### Assigned task
Output the full listing exactly, character for character.
** Opening Supplied records block **
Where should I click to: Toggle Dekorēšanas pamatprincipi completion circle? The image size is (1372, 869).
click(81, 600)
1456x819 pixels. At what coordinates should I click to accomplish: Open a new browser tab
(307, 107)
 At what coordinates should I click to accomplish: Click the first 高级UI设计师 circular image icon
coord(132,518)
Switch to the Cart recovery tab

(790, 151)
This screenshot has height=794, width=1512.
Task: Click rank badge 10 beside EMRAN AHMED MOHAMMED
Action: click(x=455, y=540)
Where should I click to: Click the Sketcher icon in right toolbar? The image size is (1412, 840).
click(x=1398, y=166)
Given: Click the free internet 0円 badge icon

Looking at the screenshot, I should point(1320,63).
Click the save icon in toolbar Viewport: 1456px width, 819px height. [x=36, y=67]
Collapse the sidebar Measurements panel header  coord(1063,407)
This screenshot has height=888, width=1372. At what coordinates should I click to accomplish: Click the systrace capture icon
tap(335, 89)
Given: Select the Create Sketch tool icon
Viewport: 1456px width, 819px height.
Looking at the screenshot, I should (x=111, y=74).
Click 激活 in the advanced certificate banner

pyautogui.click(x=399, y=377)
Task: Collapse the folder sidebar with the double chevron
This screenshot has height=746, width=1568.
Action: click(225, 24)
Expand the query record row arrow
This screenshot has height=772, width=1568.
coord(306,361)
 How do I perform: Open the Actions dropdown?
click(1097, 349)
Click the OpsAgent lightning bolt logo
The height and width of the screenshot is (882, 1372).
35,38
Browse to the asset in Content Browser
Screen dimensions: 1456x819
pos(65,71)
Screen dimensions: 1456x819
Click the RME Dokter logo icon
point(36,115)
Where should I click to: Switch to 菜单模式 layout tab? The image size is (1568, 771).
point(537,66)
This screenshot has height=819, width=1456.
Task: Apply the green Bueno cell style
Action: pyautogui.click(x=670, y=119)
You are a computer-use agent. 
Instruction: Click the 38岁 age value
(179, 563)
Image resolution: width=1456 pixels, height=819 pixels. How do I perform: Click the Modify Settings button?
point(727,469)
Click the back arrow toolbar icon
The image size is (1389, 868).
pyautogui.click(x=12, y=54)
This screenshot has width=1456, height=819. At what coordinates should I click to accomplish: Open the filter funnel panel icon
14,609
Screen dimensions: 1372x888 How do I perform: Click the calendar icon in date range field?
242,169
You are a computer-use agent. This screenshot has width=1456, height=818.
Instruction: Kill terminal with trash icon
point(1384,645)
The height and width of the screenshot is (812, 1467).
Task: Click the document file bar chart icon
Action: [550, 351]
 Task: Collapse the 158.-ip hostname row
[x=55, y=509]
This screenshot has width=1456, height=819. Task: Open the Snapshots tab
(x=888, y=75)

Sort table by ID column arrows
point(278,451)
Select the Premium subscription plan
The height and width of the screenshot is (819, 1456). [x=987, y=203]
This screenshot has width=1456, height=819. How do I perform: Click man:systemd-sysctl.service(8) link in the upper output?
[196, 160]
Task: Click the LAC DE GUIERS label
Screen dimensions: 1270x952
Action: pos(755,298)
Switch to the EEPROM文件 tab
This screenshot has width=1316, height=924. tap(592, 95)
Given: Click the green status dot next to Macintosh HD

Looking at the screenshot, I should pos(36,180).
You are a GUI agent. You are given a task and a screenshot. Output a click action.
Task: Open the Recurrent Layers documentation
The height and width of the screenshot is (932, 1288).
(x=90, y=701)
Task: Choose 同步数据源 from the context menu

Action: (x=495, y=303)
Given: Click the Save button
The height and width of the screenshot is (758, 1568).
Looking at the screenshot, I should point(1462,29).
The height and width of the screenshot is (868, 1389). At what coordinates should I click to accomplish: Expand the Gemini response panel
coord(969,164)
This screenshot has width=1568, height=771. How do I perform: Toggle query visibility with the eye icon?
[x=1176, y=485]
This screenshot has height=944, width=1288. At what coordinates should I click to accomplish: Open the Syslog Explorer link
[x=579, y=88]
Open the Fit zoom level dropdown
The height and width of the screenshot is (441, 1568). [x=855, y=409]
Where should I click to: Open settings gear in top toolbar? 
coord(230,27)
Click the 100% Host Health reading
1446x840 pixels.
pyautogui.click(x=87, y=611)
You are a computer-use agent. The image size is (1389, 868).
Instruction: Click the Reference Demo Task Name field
** Closing Supplied records block **
### Task solution
Where should I click to: Toggle Dekorēšanas pamatprincipi completion circle? The image size is (1372, 869).
click(81, 600)
1456x819 pixels. At what coordinates should I click to accomplish: Open a new browser tab
(307, 107)
 At what coordinates should I click to accomplish: Click the first 高级UI设计师 circular image icon
coord(132,518)
Switch to the Cart recovery tab

(790, 151)
This screenshot has height=794, width=1512.
Task: Click rank badge 10 beside EMRAN AHMED MOHAMMED
Action: click(x=455, y=540)
Where should I click to: Click the Sketcher icon in right toolbar? The image size is (1412, 840).
click(x=1398, y=166)
Given: Click the free internet 0円 badge icon

Looking at the screenshot, I should point(1320,63).
Click the save icon in toolbar Viewport: 1456px width, 819px height. [x=36, y=67]
Collapse the sidebar Measurements panel header  coord(1063,407)
This screenshot has height=888, width=1372. At what coordinates should I click to accomplish: Click the systrace capture icon
tap(335, 89)
Given: Select the Create Sketch tool icon
Viewport: 1456px width, 819px height.
Looking at the screenshot, I should (x=111, y=74).
Click 激活 in the advanced certificate banner

pyautogui.click(x=399, y=377)
Task: Collapse the folder sidebar with the double chevron
This screenshot has height=746, width=1568.
Action: click(225, 24)
Expand the query record row arrow
This screenshot has height=772, width=1568.
coord(306,361)
 How do I perform: Open the Actions dropdown?
click(1097, 349)
Click the OpsAgent lightning bolt logo
The height and width of the screenshot is (882, 1372).
35,38
Browse to the asset in Content Browser
Screen dimensions: 1456x819
pos(65,71)
Screen dimensions: 1456x819
Click the RME Dokter logo icon
point(36,115)
Where should I click to: Switch to 菜单模式 layout tab? The image size is (1568, 771).
point(537,66)
This screenshot has height=819, width=1456.
Task: Apply the green Bueno cell style
Action: pyautogui.click(x=670, y=119)
You are a computer-use agent. 
Instruction: Click the 38岁 age value
(179, 563)
Image resolution: width=1456 pixels, height=819 pixels. How do I perform: Click the Modify Settings button?
point(727,469)
Click the back arrow toolbar icon
The image size is (1389, 868).
pyautogui.click(x=12, y=54)
This screenshot has width=1456, height=819. At what coordinates should I click to accomplish: Open the filter funnel panel icon
14,609
Screen dimensions: 1372x888 How do I perform: Click the calendar icon in date range field?
242,169
You are a computer-use agent. This screenshot has width=1456, height=818.
Instruction: Kill terminal with trash icon
point(1384,645)
The height and width of the screenshot is (812, 1467).
Task: Click the document file bar chart icon
Action: [550, 351]
 Task: Collapse the 158.-ip hostname row
[x=55, y=509]
This screenshot has width=1456, height=819. Task: Open the Snapshots tab
(x=888, y=75)

Sort table by ID column arrows
point(278,451)
Select the Premium subscription plan
The height and width of the screenshot is (819, 1456). [x=987, y=203]
This screenshot has width=1456, height=819. How do I perform: Click man:systemd-sysctl.service(8) link in the upper output?
[196, 160]
Task: Click the LAC DE GUIERS label
Screen dimensions: 1270x952
Action: pos(755,298)
Switch to the EEPROM文件 tab
This screenshot has width=1316, height=924. tap(592, 95)
Given: Click the green status dot next to Macintosh HD

Looking at the screenshot, I should pos(36,180).
You are a GUI agent. You are given a task and a screenshot. Output a click action.
Task: Open the Recurrent Layers documentation
The height and width of the screenshot is (932, 1288).
(x=90, y=701)
Task: Choose 同步数据源 from the context menu

Action: (x=495, y=303)
Given: Click the Save button
The height and width of the screenshot is (758, 1568).
Looking at the screenshot, I should point(1462,29).
The height and width of the screenshot is (868, 1389). At what coordinates should I click to accomplish: Expand the Gemini response panel
coord(969,164)
This screenshot has width=1568, height=771. How do I perform: Toggle query visibility with the eye icon?
[x=1176, y=485]
This screenshot has height=944, width=1288. At what coordinates should I click to accomplish: Open the Syslog Explorer link
[x=579, y=88]
Open the Fit zoom level dropdown
The height and width of the screenshot is (441, 1568). [x=855, y=409]
Where should I click to: Open settings gear in top toolbar? 
coord(230,27)
Click the 100% Host Health reading
1446x840 pixels.
pyautogui.click(x=87, y=611)
You are a computer-use agent. The image size is (1389, 868).
Instruction: Click the Reference Demo Task Name field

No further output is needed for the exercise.